Segment Open

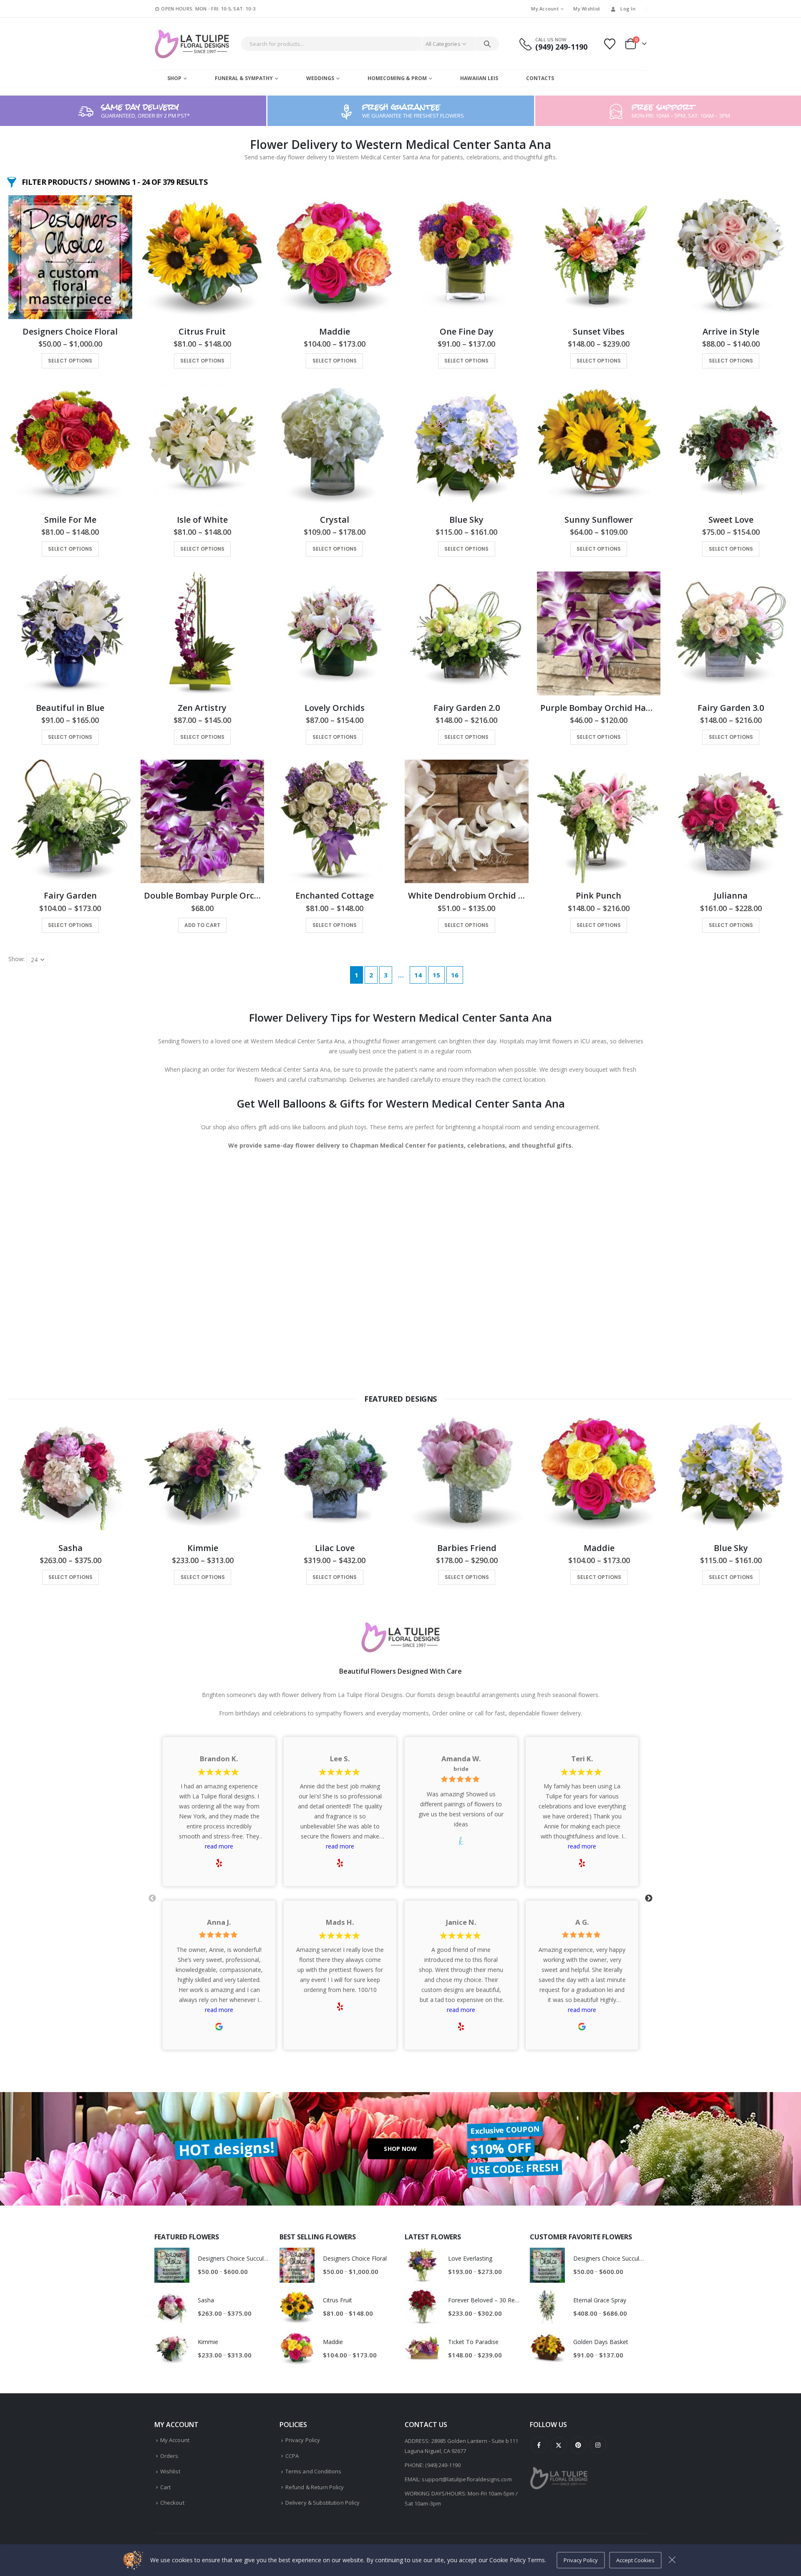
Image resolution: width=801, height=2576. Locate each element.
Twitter (558, 2445)
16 (454, 975)
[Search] (487, 44)
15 (436, 975)
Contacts (540, 78)
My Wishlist (586, 8)
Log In (627, 8)
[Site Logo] (191, 44)
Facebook (539, 2445)
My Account (545, 8)
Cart (165, 2487)
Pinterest (578, 2445)
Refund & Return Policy (314, 2487)
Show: (16, 959)
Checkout (172, 2502)
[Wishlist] (610, 44)
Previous (152, 1898)
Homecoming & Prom (397, 78)
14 (418, 975)
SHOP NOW (400, 2149)
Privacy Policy (302, 2440)
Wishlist (170, 2471)
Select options (70, 360)
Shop (174, 78)
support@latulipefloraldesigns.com (466, 2479)
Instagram (597, 2445)
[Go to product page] (70, 257)
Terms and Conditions (313, 2471)
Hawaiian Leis (479, 78)
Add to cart (202, 925)
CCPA (292, 2456)
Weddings (320, 78)
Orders (169, 2456)
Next (649, 1898)
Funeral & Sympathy (244, 78)
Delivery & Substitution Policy (322, 2502)
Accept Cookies (635, 2560)
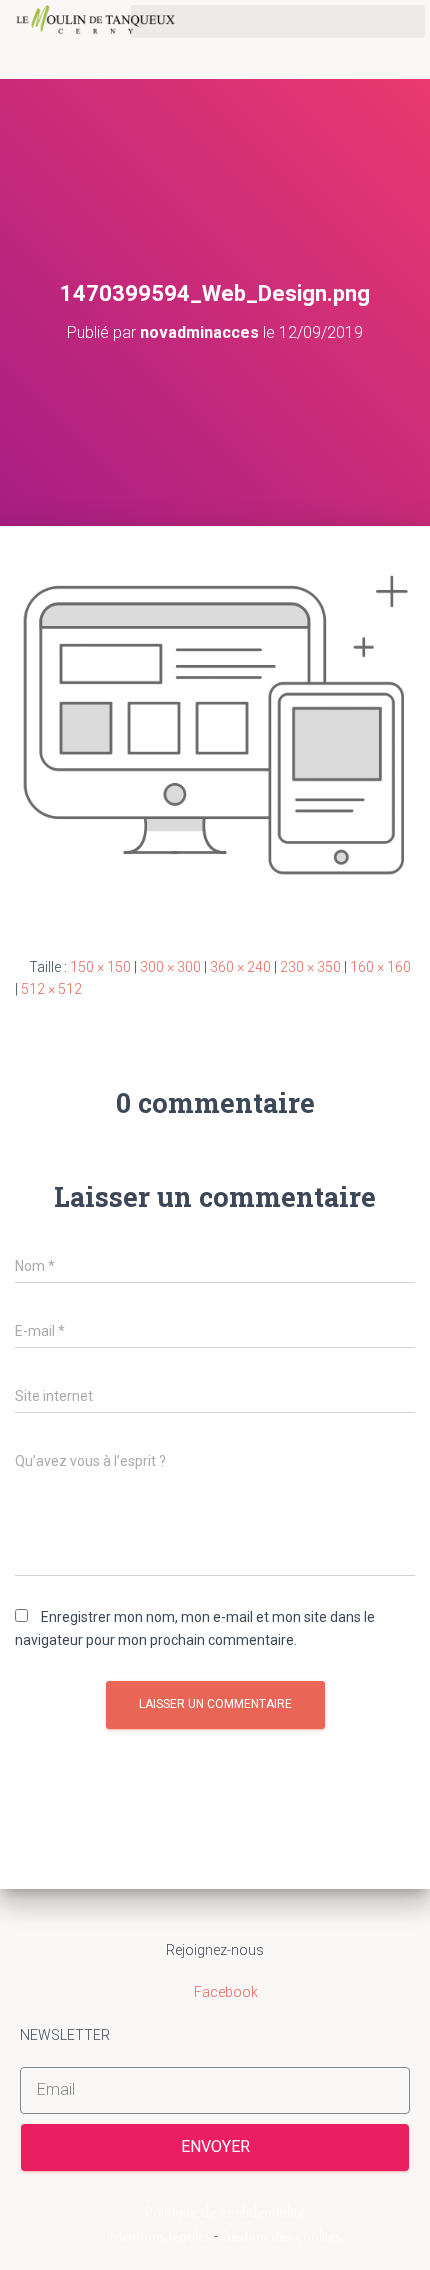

Segment Closed

■ **What you are asked to do**
The copy should hold every entry above word for word and none of the pictures.

■ **Result of this exercise**
Image resolution: width=801, height=2576. Locate each element.
Twitter (558, 2445)
16 (454, 975)
[Search] (487, 44)
15 (436, 975)
Contacts (540, 78)
My Wishlist (586, 8)
Log In (627, 8)
[Site Logo] (191, 44)
Facebook (539, 2445)
My Account (545, 8)
Cart (165, 2487)
Pinterest (578, 2445)
Refund & Return Policy (314, 2487)
Show: (16, 959)
Checkout (172, 2502)
[Wishlist] (610, 44)
Previous (152, 1898)
Homecoming & Prom (397, 78)
14 (418, 975)
SHOP NOW (400, 2149)
Privacy Policy (302, 2440)
Wishlist (170, 2471)
Select options (70, 360)
Shop (174, 78)
support@latulipefloraldesigns.com (466, 2479)
Instagram (597, 2445)
[Go to product page] (70, 257)
Terms and Conditions (313, 2471)
Hawaiian Leis (479, 78)
Add to cart (202, 925)
CCPA (292, 2456)
Weddings (320, 78)
Orders (169, 2456)
Next (649, 1898)
Funeral & Sympathy (244, 78)
Delivery & Substitution Policy (322, 2502)
Accept Cookies (635, 2560)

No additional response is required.